シュルレアリスム、最大の魅力とは余白が大きいという事です。

フランシス•ポンジュ

『ドアの愉しみ』(邦題)
内容は、長ったらしくフリが長いので、端的に説明します。 

でもぉ!王様はぁドアに触れられない!
ドアを開けたり、閉めたりするのは、最高に楽しいよ!

《解説》王様は使用人が付いて、使用人が王様の代わりにドアの開け閉めをするので、王様はドアの開け閉めという体験が出来ない。

相手が不可知な事に対しては、価値を釣り上げられる。体験のパノプティコン。

パノプティコンとは、権力が発生する時に、視覚の非対称性が存在する事の比喩です。円形の牢獄の中に監視塔が存在し、囚人からは、監視塔を見ても今現在、監視されているのかどうか分からないのに対し、監視者からすれば、見ていなくても見ているかもしれないと思わせる事が出来るので構造的な上下が生まれるのです。

私は最初、パノプティコンを題材にした本の帯に現代にも通用すると書いてあったので、円形の監獄を見た時に、囚人同士がガラス張りの牢獄に入れられ、相互監視をする物だと勘違いしました。
囚人が正しい密告をすれば、減刑するというインセンティブを与える事で、囚人のジレンマによる相互監視を行わさせるという物だと思いました。そちらの方が、一億総カメラマン(盗撮犯)時代である現代にも当てはまっていると思います。
しかし、囚人側に追いやられた被支配層が、経験のパノプティコンによる価値の釣り上げによって、既得権益に植え付けられた価値の転倒を計る事ができます。
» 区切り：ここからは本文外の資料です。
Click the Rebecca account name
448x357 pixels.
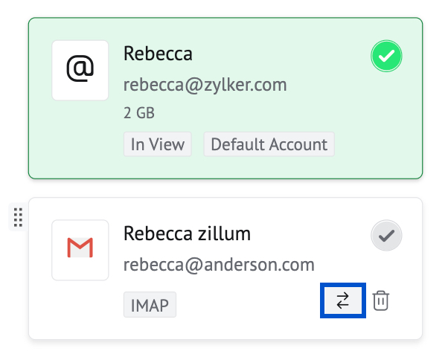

王様は、使用人がドアの開け閉めに大きな価値を感じているという事を知れば、ドアの開け閉めをしたくなる筈です。勿論、使用人一人がそれを行っただけではその嘘の効果は薄いでしょう。しかし、人は他者の欲望を欲望するので、より多くの使用人がドアの開け閉めが素晴らしいと言えば、
王様にドアの開け閉めという労働を押し付けることも可能なのです。